Word and element pointing entries:

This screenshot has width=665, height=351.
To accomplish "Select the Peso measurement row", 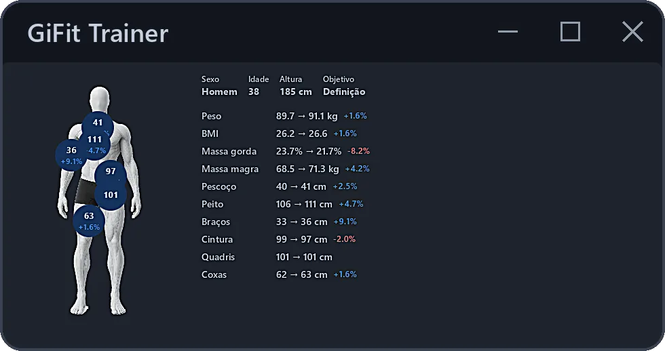I will point(284,116).
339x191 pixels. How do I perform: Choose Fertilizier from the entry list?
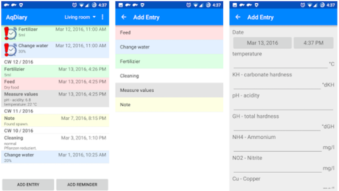[x=170, y=61]
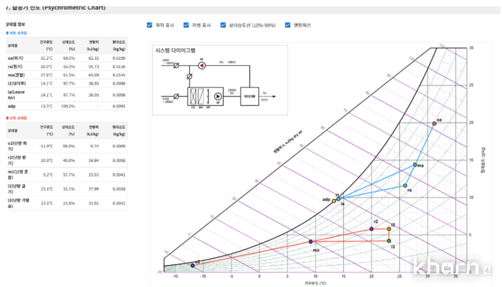Image resolution: width=502 pixels, height=287 pixels.
Task: Click the red oa state point marker
Action: [434, 123]
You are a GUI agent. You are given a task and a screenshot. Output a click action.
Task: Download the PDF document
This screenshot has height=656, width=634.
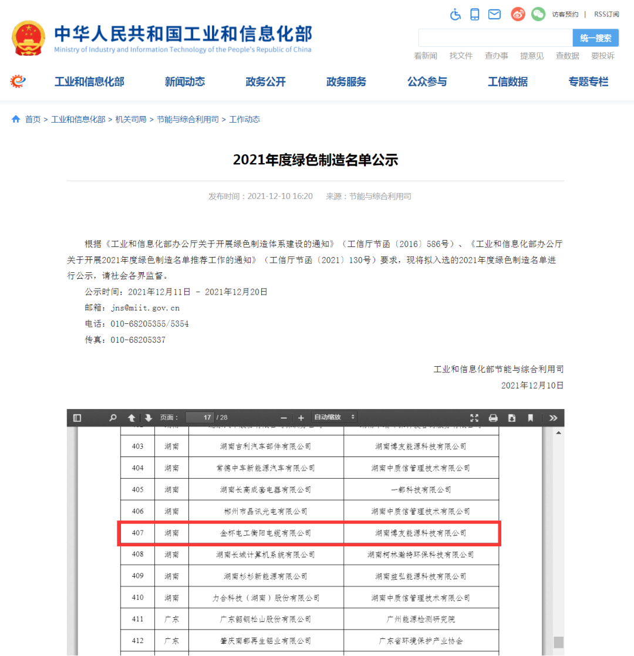coord(512,418)
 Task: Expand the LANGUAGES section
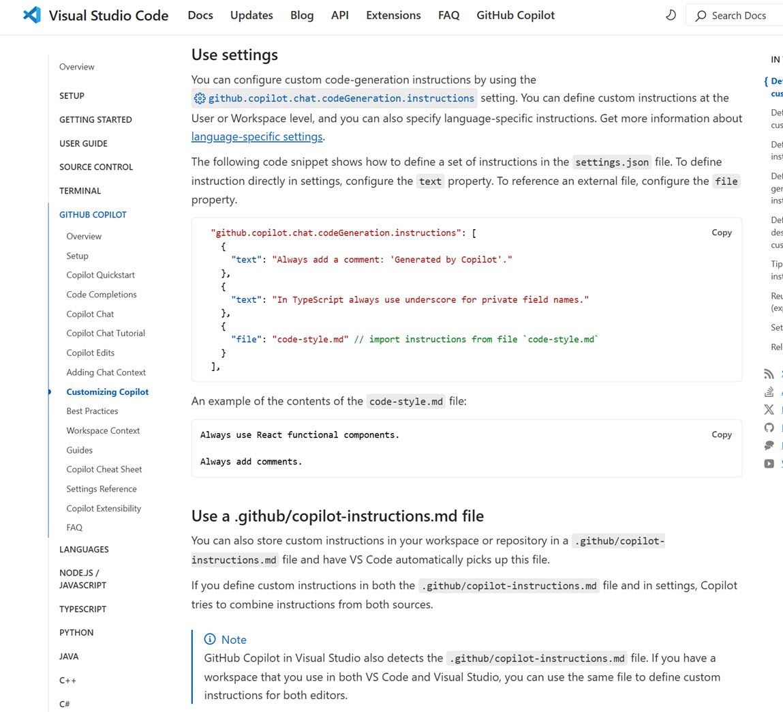tap(84, 549)
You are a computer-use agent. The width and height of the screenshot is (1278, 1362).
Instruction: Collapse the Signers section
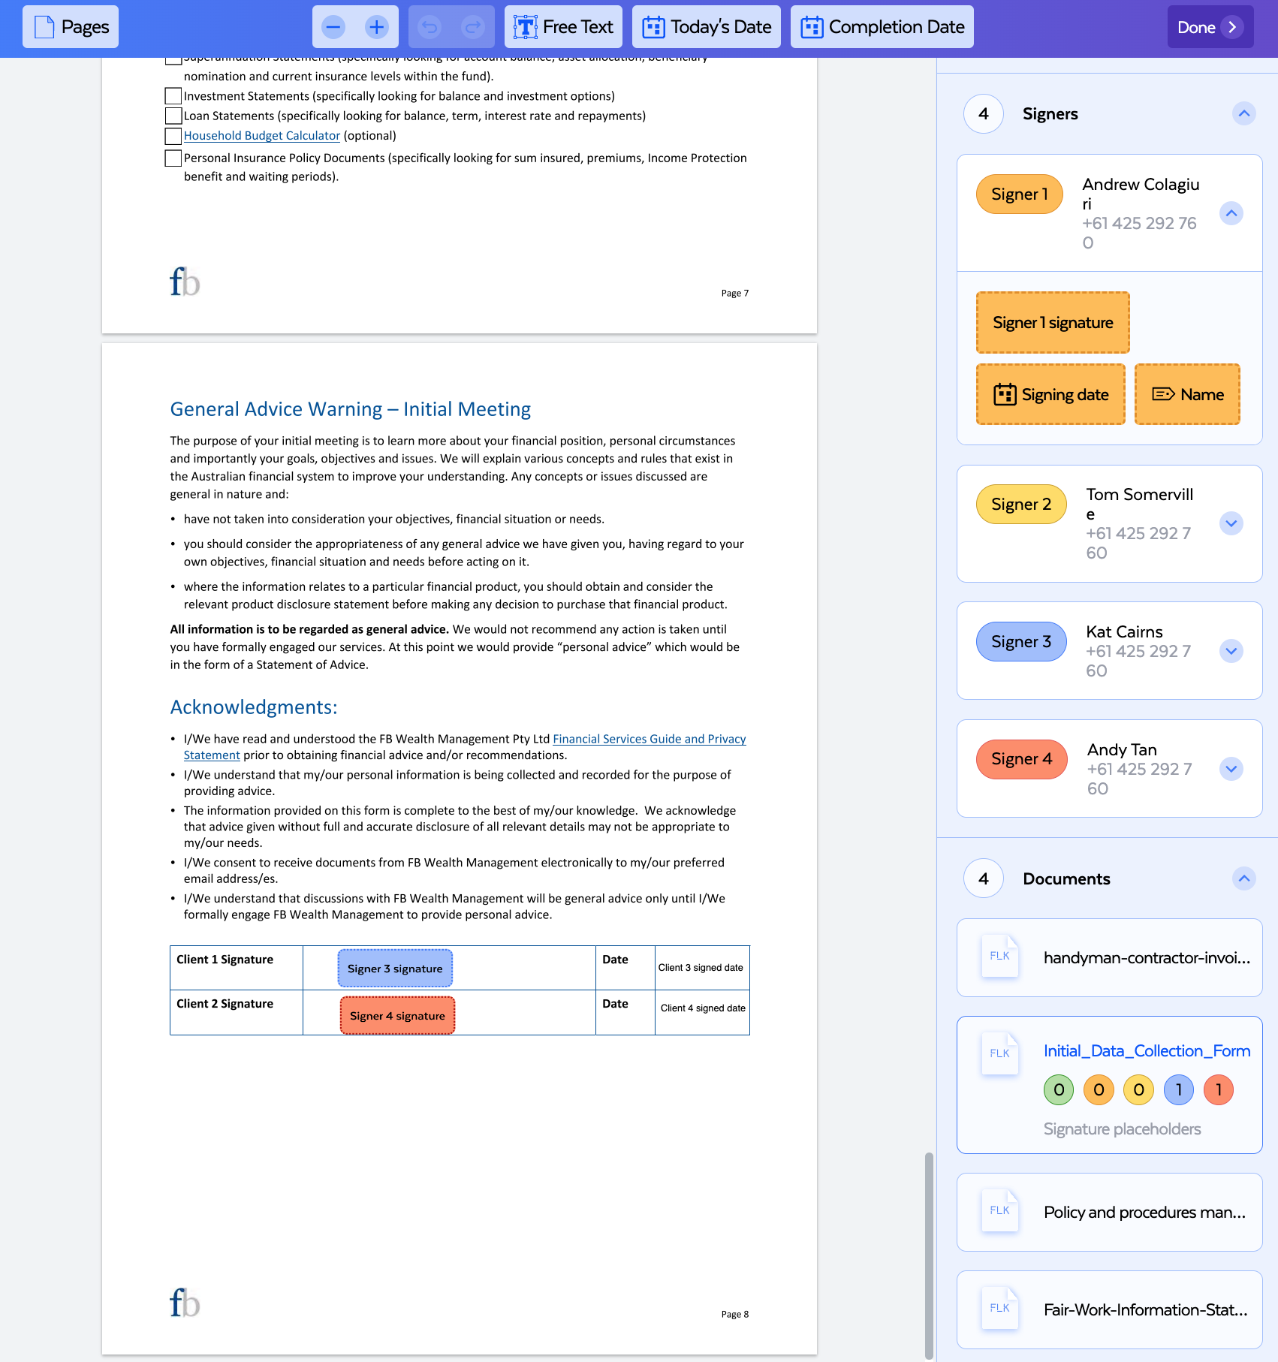(x=1243, y=113)
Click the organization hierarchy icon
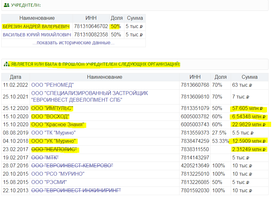This screenshot has height=197, width=274. pos(6,64)
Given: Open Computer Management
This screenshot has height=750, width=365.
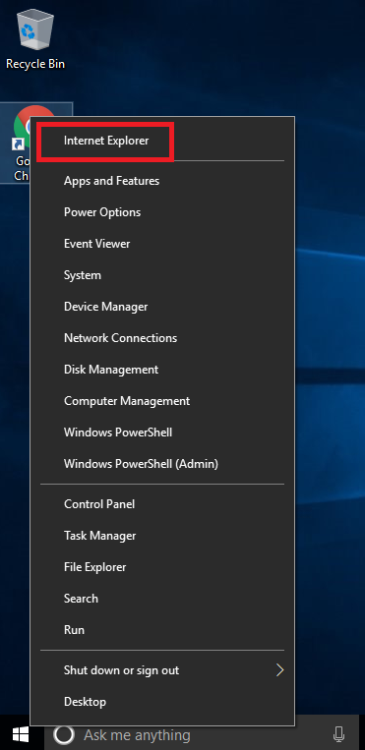Looking at the screenshot, I should click(162, 401).
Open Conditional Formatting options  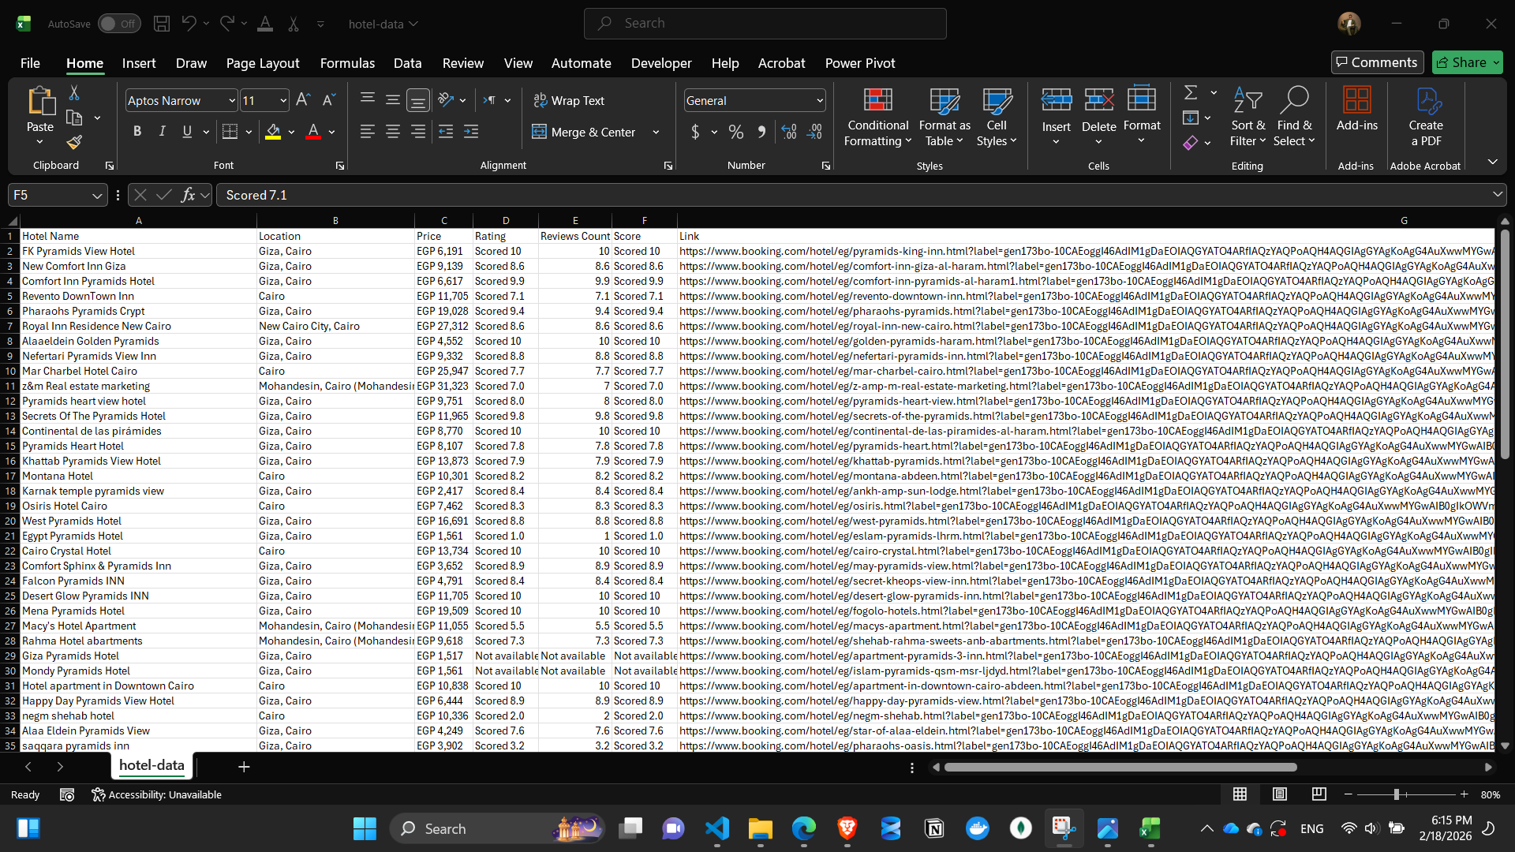877,117
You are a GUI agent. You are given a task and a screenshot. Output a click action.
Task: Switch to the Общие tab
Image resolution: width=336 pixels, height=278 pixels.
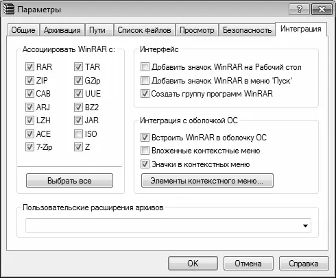23,30
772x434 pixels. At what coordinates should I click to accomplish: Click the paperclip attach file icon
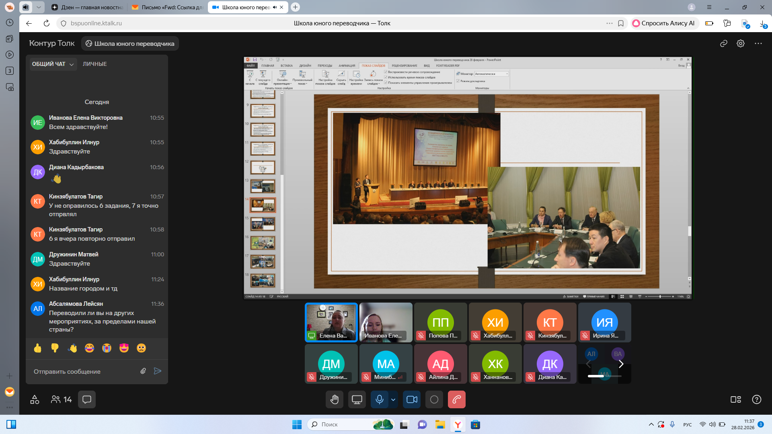pyautogui.click(x=143, y=371)
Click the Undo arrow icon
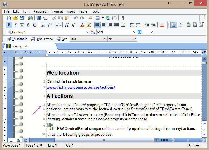The image size is (209, 150). [76, 18]
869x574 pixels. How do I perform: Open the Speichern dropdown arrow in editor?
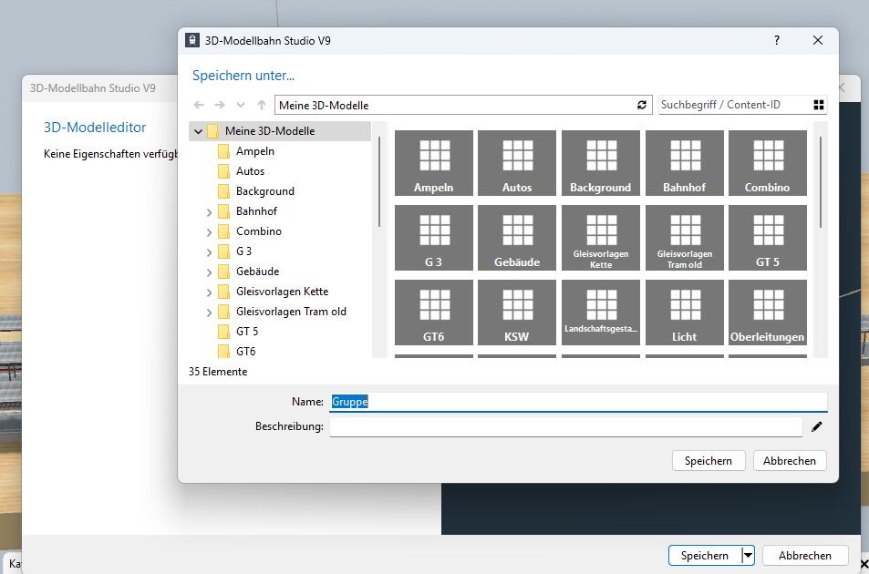point(748,555)
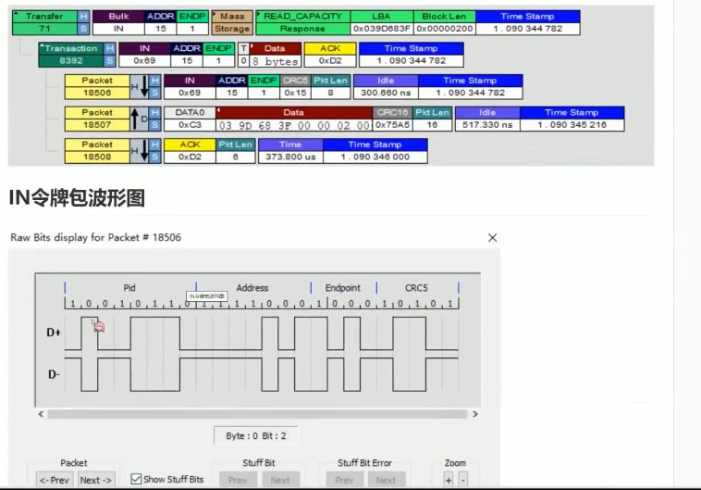Close the Raw Bits display dialog
701x490 pixels.
[x=491, y=238]
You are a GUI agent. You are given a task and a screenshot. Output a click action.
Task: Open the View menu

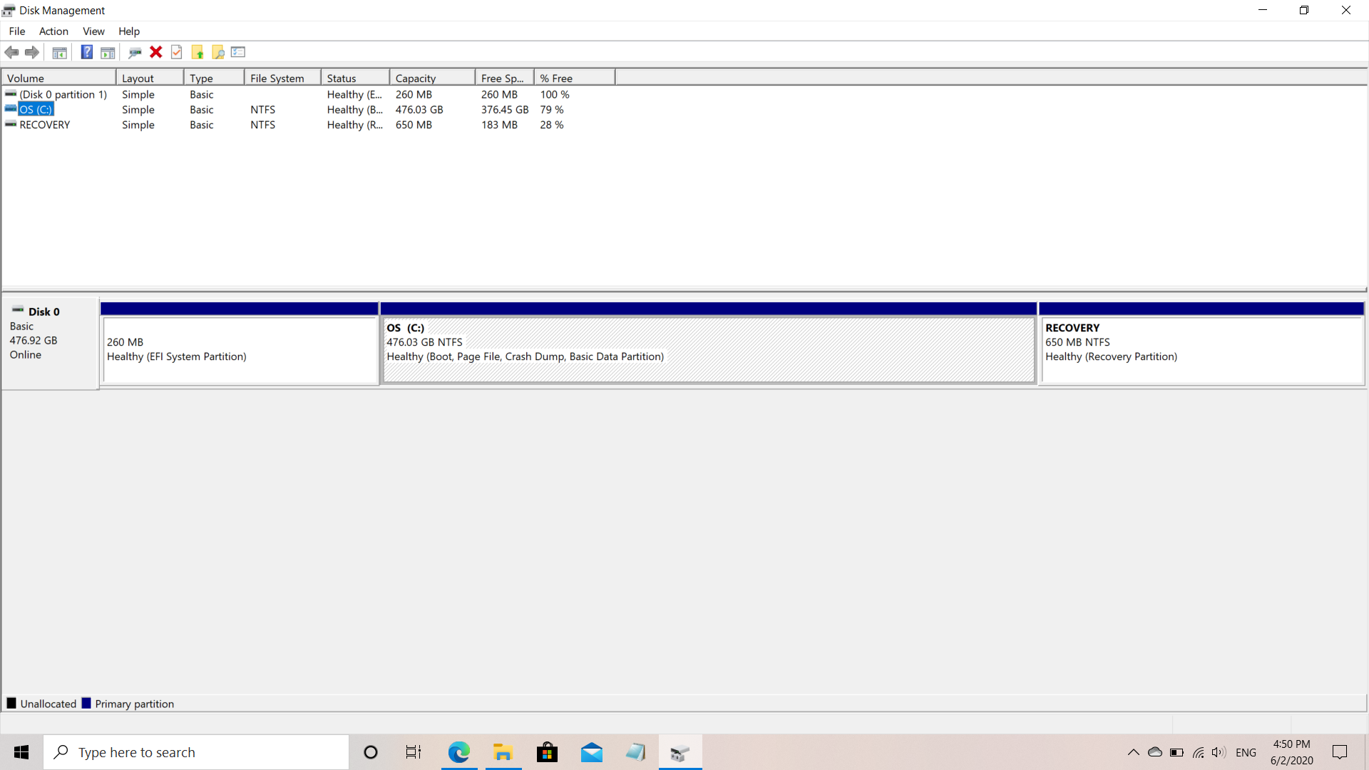point(93,31)
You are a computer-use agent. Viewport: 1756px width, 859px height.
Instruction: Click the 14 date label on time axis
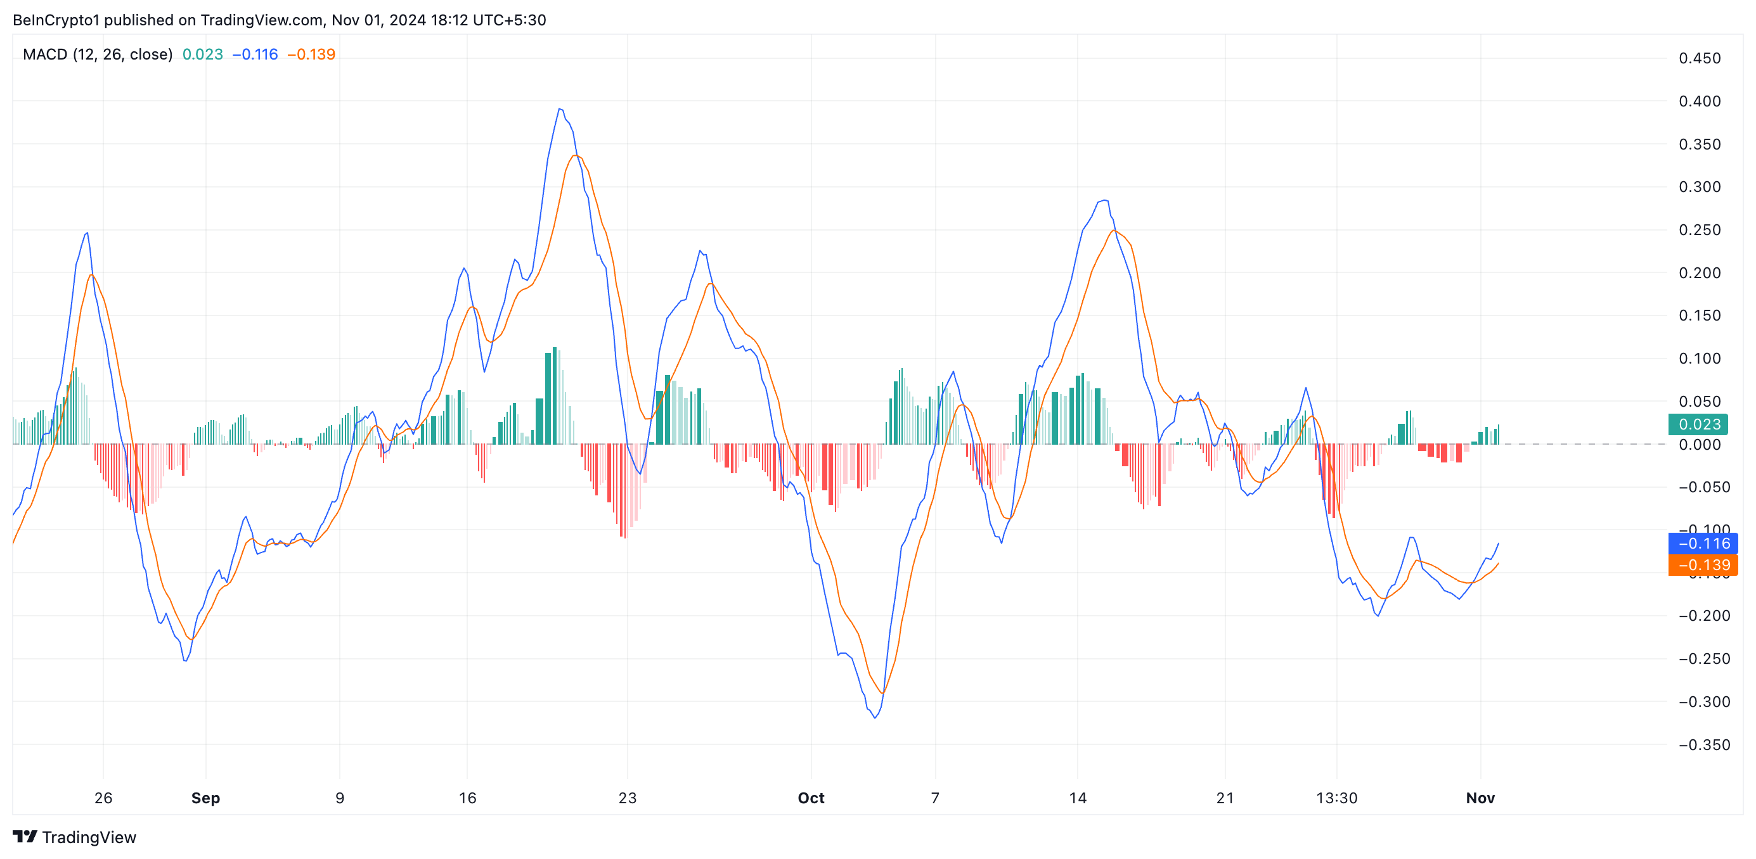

_Task_
Arrange the lines of the entries, from the line containing "Task: Expand the LANGUAGES section" through the line containing "(x=1243, y=113)", inclusive, as a JSON list of strings with one string per line and blank lines omitted. Leave the pictures out of the answer.

_Finished task_
[
  " Task: Expand the LANGUAGES section",
  "tap(84, 549)",
  "You are a computer-use agent. The width and height of the screenshot is (1278, 1362).",
  "Instruction: Collapse the Signers section",
  "(x=1243, y=113)"
]